4. Considérant qu'il résulte de ce qui précède que la société Grands Garages Pyrénéens est fondée à soutenir que c'est à tort que, par le jugement attaqué, le tribunal administratif de Montpellier a annulé la décision du 17 octobre 2014 de l'inspecteur du travail au motif tiré de ce que le consentement de M. B... aurait été vicié ;

5. Considérant que M. B... n'a pas invoqué devant le premier juge d'autres moyens susceptibles d'être examinés par la Cour au titre de l'effet dévolutif de l'appel ;

6. Considérant qu'il résulte de ce qui précède, et sans qu'il soit besoin d'examiner la régularité du jugement attaqué ni les autres moyens de la requête, que la société Grands Garages Pyrénéens est fondée à soutenir que c'est à tort que, par le jugement attaqué, le tribunal administratif de Montpellier a annulé la décision du 17 octobre 2014 par laquelle l'inspecteur du travail a autorisé la rupture conventionnelle du contrat de travail signé entre M. B... et la société par actions simplifiée Grands Garages Pyrénéens ainsi que la décision du 3 avril 2015 du ministre du travail rejetant le recours hiérarchique de M. B... ;

Sur les frais liés au litige :

7. Considérant qu'aux termes de l'article L. 761-1 du code de justice administrative : " Dans toutes les instances, le juge condamne la partie tenue aux dépens ou, à défaut, la partie perdante, à payer à l'autre partie la somme qu'il détermine, au titre des frais exposés et non compris dans les dépens. Le juge tient compte de l'équité ou de la situation économique de la partie condamnée. Il peut, même d'office, pour des raisons tirées des mêmes considérations, dire qu'il n'y a pas lieu à cette condamnation. " ;

8. Considérant que, dans les circonstances de l'espèce, il ne paraît pas inéquitable de laisser à la charge de chacune des parties les frais qu'elles ont exposés en raison de la présente instance et non compris dans les dépens ;

D É C I D E :

Article 1er : Le jugement n° 1405172, 1503193 du 29 novembre 2016 du tribunal administratif de Montpellier est annulé.
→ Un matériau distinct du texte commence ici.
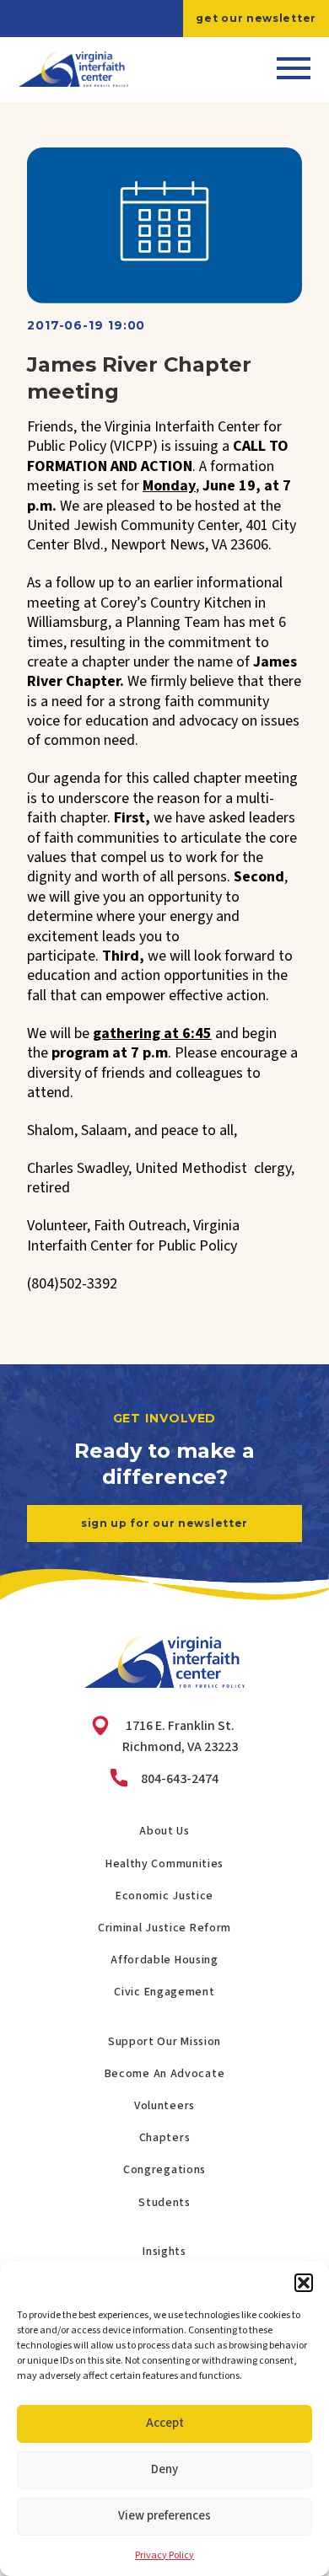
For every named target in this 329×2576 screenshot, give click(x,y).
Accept (165, 2423)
Article 2 : La demande présentée par M. B... devant le tribunal administratif de Montpellier est rejetée.

Article 3 : Les conclusions présentées par M. B... et la société Grands Garages Pyrénéens sur le fondement de l'article L. 761-1 du code de justice administrative sont rejetées.

Article 4 : Le présent arrêt sera notifié à la société par actions simplifiée Grands Garages Pyrénéens, à M. D... B..., et au ministre du travail, de l'emploi, de la formation professionnelle et du dialogue social.

Copie en sera adressée au directeur régional des entreprises, de la concurrence, du travail et de l'emploi du Languedoc-Roussillon.

Délibéré après l'audience du 30 mars 2018, où siégeaient :

- M. Pocheron, président de chambre,

- M. Guidal, président assesseur,

- Mme Féménia, première conseillère.

Lu en audience publique, le 13 avril 2018.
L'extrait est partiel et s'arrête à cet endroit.